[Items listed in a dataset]
★ ★ ★
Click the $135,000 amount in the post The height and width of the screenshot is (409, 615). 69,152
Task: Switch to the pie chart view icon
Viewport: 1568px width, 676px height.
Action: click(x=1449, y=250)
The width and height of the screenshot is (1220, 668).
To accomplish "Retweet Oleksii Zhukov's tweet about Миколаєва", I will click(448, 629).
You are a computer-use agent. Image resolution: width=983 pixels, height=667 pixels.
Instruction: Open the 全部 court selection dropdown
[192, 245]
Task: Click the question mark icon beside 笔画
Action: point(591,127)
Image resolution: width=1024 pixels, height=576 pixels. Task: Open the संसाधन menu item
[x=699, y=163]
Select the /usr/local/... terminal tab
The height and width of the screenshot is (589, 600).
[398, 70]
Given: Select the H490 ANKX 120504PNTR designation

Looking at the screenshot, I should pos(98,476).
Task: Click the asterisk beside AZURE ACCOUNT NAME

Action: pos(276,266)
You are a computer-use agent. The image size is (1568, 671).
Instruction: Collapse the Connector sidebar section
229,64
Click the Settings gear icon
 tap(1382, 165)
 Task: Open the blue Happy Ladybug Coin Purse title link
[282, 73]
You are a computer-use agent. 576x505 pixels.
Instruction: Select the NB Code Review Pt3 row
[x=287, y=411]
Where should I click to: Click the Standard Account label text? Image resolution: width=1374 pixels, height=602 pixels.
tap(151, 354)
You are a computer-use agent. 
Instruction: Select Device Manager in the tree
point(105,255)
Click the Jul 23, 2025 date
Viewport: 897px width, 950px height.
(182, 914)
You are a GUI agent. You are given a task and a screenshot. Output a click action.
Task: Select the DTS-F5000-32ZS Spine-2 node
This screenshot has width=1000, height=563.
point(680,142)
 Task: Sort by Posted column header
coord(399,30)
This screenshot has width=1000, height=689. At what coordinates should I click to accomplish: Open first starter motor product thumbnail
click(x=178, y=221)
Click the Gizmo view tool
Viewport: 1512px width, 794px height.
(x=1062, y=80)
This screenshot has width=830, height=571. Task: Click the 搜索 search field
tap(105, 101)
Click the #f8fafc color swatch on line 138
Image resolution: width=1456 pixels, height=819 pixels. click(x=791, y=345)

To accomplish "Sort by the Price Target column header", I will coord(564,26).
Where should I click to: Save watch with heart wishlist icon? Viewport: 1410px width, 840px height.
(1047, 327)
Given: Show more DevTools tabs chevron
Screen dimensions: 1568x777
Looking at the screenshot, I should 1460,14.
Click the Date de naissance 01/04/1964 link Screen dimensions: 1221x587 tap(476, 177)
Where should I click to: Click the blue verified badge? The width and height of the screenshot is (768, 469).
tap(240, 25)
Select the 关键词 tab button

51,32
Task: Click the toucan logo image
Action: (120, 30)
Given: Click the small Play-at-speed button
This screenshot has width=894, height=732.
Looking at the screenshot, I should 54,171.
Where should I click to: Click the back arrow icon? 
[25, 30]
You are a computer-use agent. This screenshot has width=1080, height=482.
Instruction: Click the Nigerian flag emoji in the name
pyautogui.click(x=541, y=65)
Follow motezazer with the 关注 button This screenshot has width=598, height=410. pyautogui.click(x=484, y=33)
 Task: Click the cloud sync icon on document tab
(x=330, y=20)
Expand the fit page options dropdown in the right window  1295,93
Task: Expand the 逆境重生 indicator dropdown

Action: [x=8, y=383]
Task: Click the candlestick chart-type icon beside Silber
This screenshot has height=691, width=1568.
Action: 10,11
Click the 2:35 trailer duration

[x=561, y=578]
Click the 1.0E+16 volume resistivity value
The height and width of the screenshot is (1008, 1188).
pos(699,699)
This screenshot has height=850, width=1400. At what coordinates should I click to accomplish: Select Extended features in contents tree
★ ★ ★
▸ **TASK DIRECTIONS**: Look through the data above for the string "will" and copy every line where it appears.

▸ **EXERCISE RESULT**:
To accomplish "Retweet Oleksii Zhukov's tweet about Миколаєва", I will click(448, 629).
To accomplish "Sort by the Price Target column header", I will coord(564,26).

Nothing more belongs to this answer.